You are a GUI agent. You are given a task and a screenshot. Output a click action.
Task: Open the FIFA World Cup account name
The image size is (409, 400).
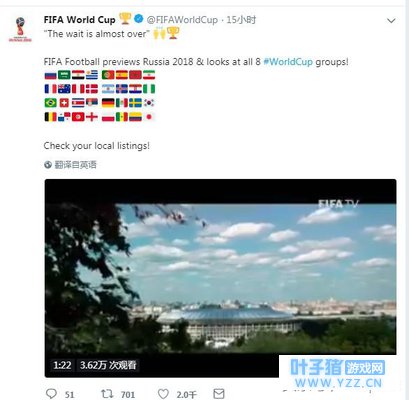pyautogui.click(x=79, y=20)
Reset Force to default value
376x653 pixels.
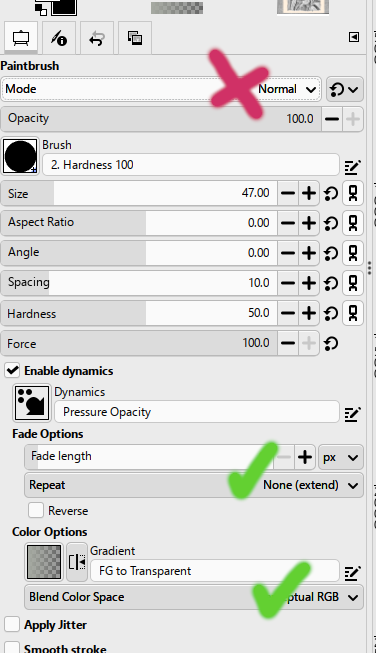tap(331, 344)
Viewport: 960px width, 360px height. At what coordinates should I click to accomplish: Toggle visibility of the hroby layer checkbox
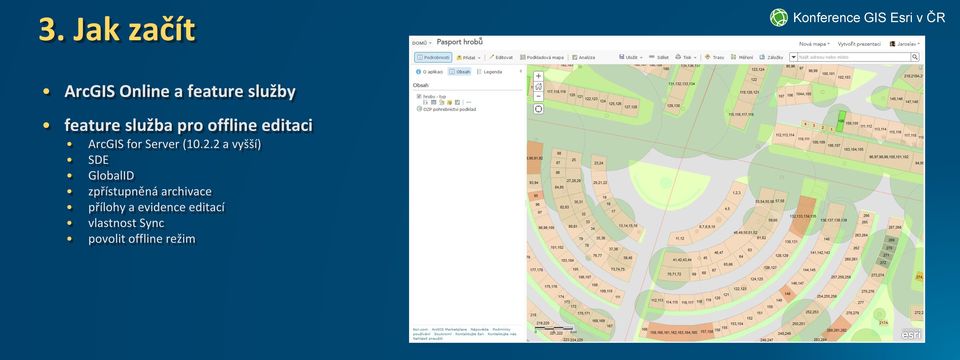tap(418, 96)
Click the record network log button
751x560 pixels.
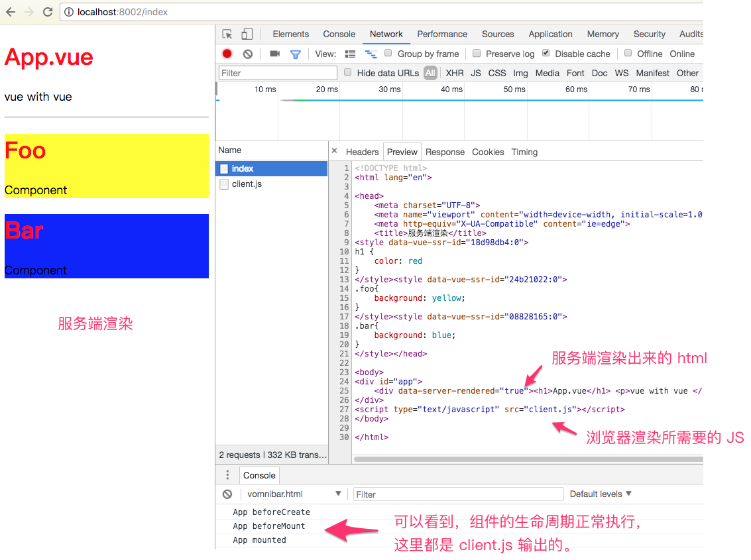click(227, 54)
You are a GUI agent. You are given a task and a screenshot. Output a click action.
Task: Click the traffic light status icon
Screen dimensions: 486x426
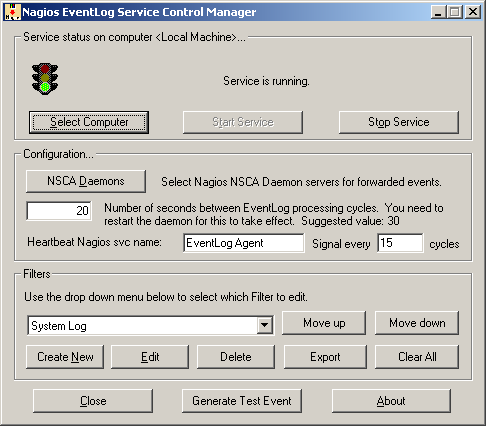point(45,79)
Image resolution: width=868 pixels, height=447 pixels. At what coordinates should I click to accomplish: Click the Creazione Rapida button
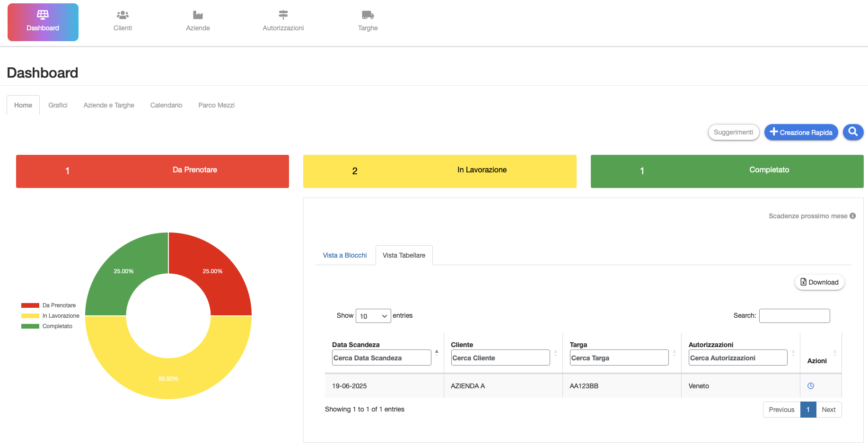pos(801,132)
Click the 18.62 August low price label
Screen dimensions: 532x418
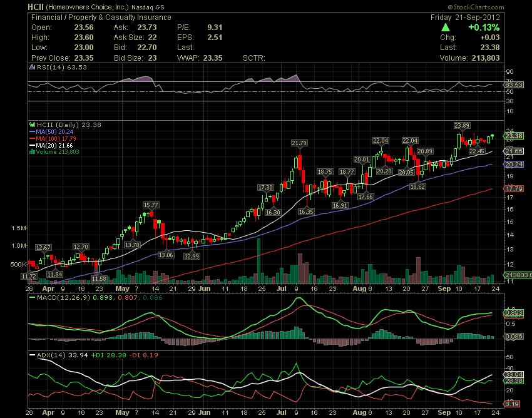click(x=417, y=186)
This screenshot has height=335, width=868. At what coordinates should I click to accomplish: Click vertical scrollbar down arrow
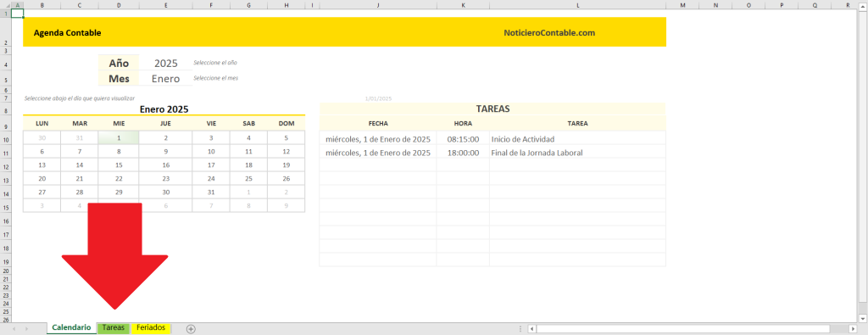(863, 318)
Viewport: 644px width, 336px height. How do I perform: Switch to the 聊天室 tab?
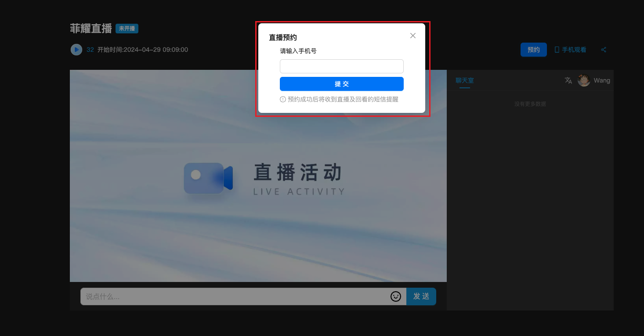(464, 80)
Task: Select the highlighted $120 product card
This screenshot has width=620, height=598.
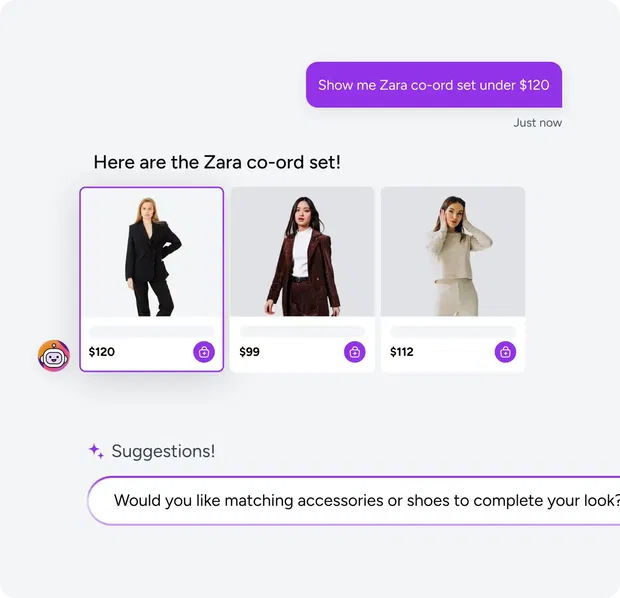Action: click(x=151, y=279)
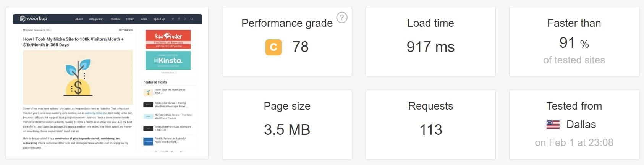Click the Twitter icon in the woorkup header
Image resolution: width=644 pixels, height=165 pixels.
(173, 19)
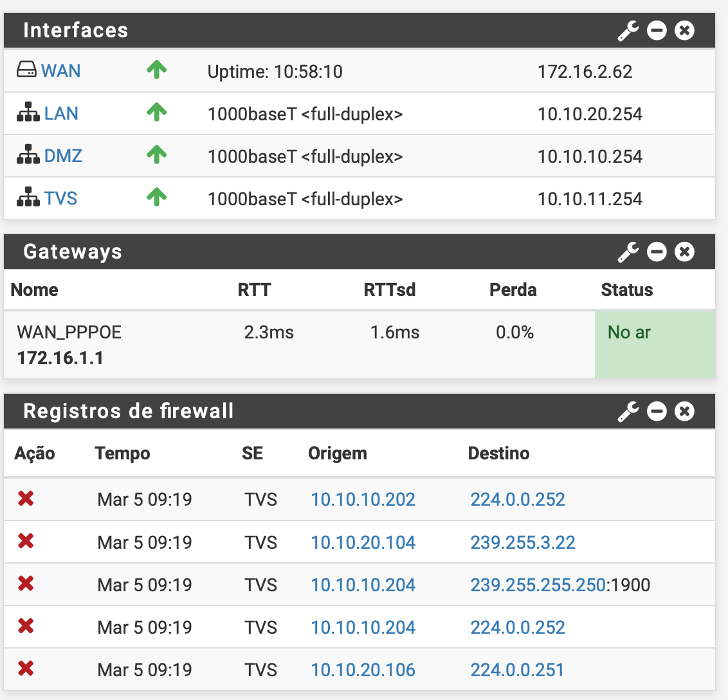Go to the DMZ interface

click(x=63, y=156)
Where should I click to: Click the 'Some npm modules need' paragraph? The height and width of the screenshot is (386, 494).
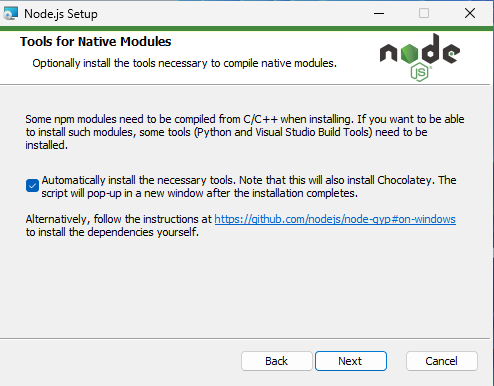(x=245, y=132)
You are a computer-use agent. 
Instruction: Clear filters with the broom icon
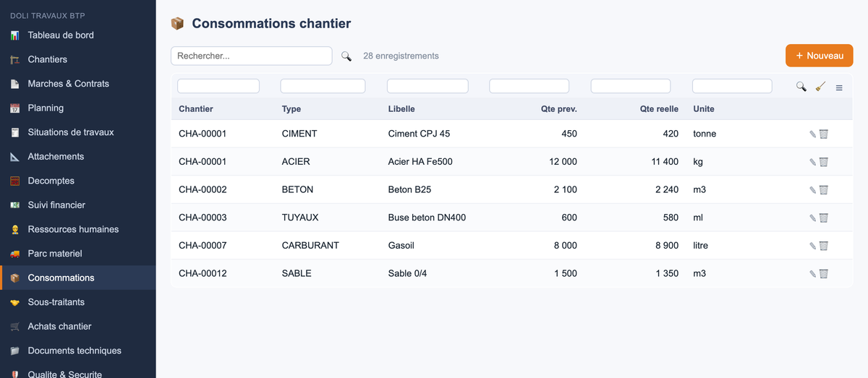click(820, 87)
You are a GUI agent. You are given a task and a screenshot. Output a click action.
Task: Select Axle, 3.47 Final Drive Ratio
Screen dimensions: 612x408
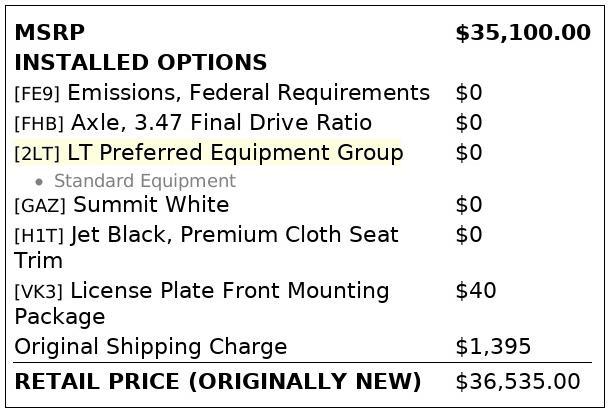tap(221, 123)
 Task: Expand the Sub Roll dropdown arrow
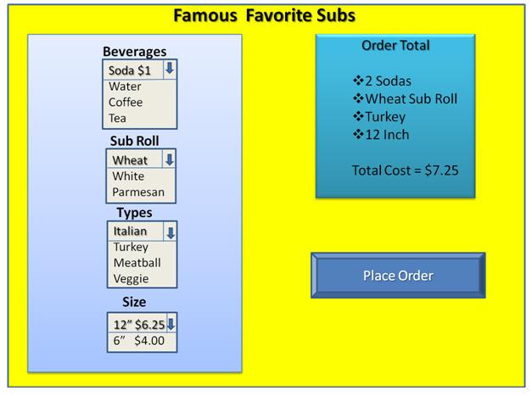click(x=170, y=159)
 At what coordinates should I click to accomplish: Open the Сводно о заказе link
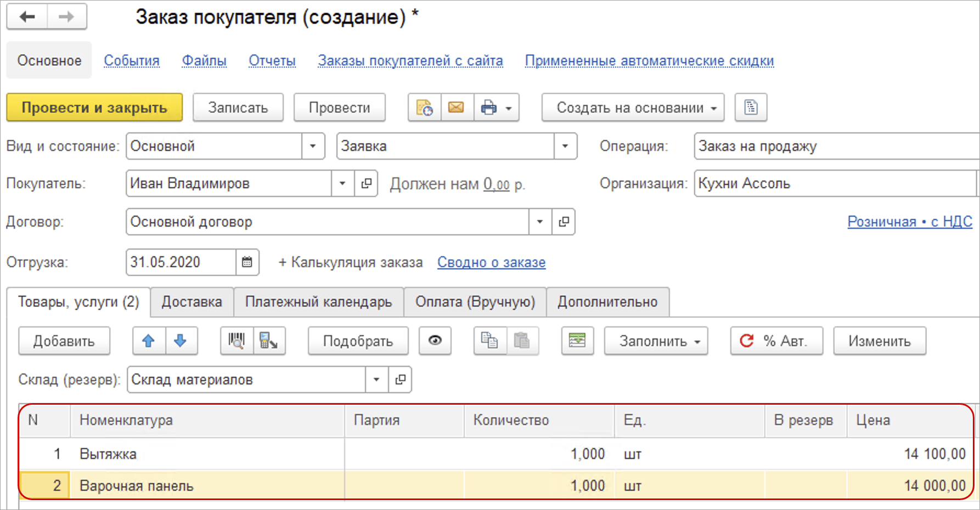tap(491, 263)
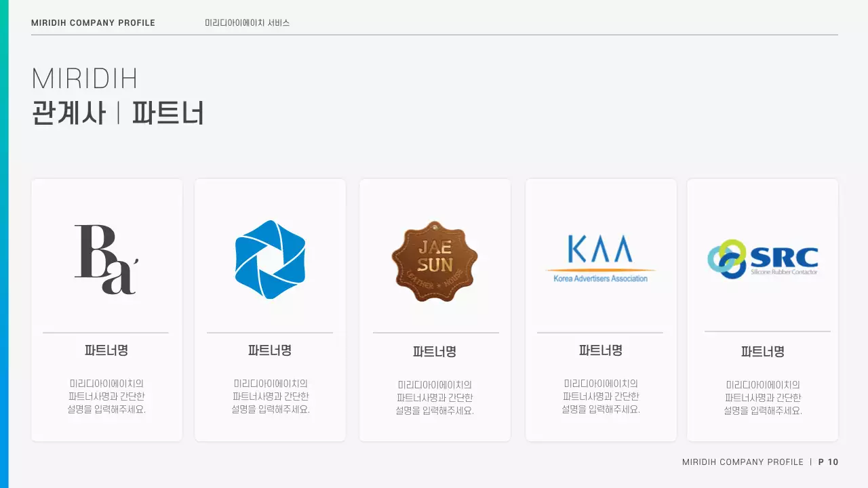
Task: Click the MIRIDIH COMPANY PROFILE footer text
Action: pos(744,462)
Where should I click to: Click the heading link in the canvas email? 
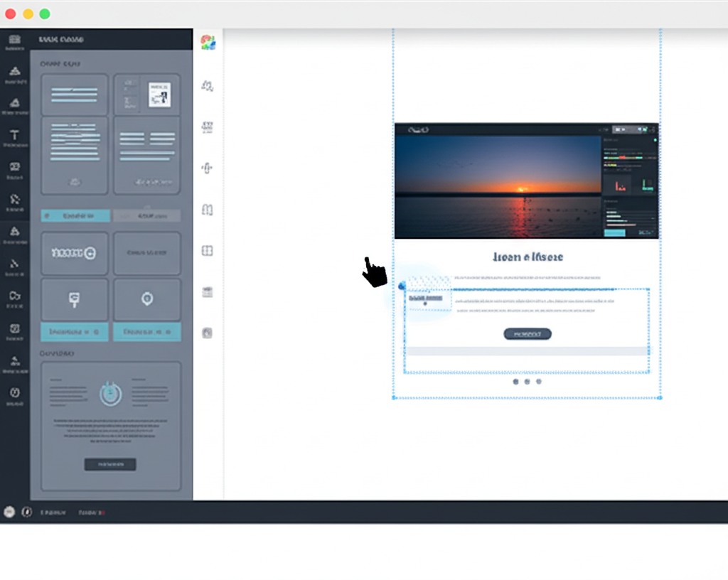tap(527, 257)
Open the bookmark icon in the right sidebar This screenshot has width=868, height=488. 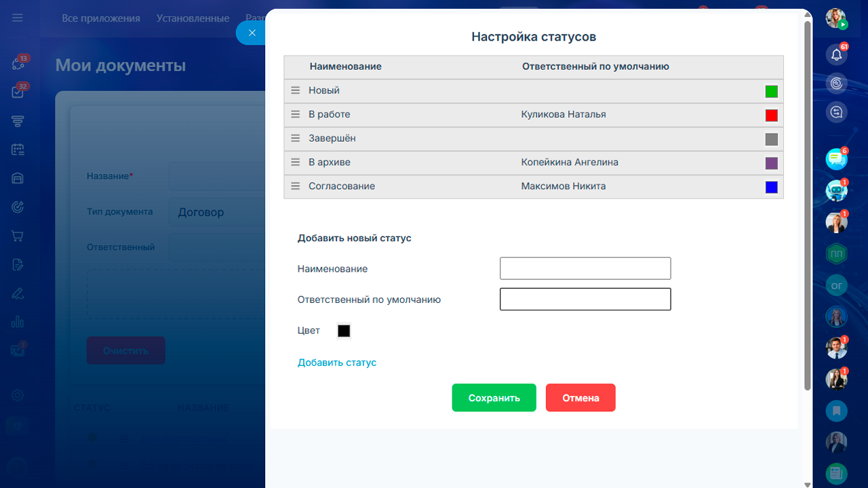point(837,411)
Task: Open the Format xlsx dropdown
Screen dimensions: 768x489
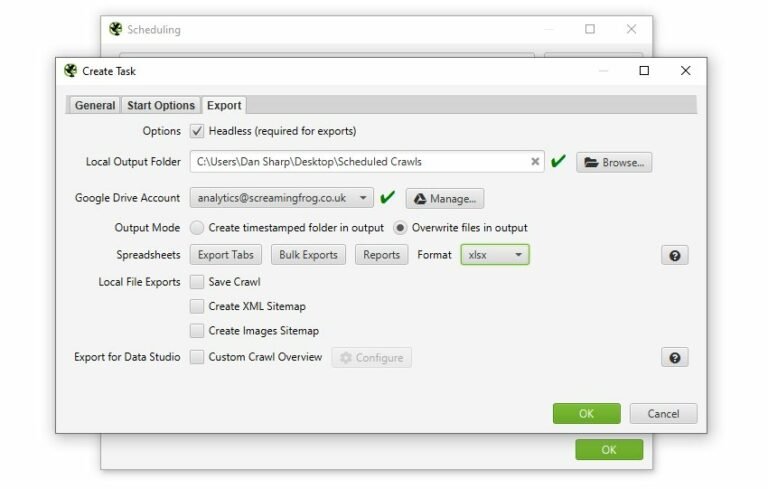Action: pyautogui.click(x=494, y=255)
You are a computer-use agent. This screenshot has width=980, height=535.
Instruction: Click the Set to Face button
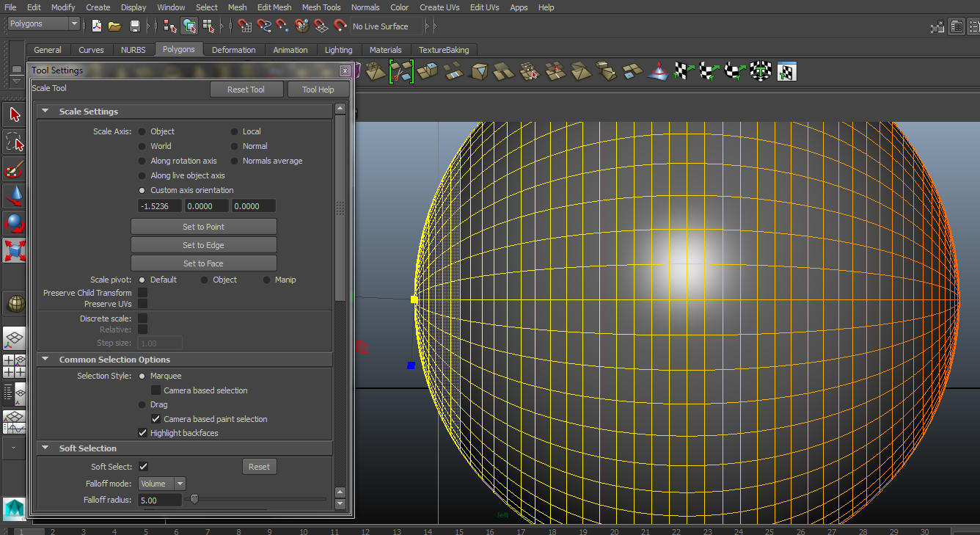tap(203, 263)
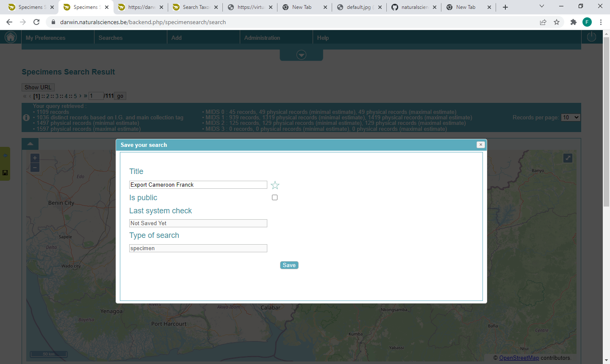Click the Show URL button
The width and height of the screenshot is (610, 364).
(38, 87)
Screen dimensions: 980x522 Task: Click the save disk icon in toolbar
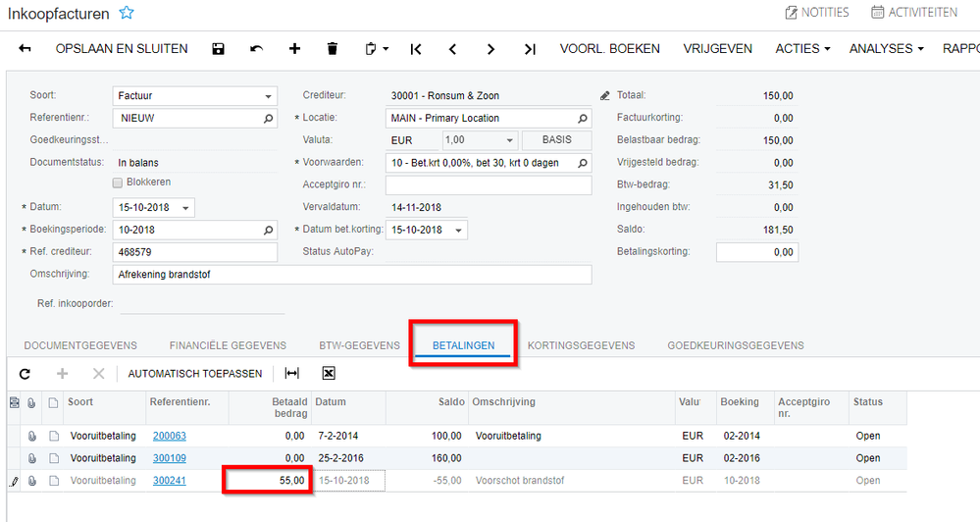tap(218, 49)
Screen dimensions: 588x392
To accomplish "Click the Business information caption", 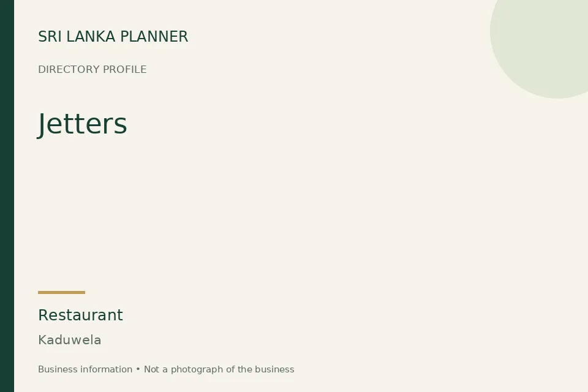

* * * *

Your instructions >>
The records are given above. Copy each line in them that holds "computer".

Result below >>
You are a computer-use agent. 
You are a computer-use agent. This screenshot has width=980, height=535.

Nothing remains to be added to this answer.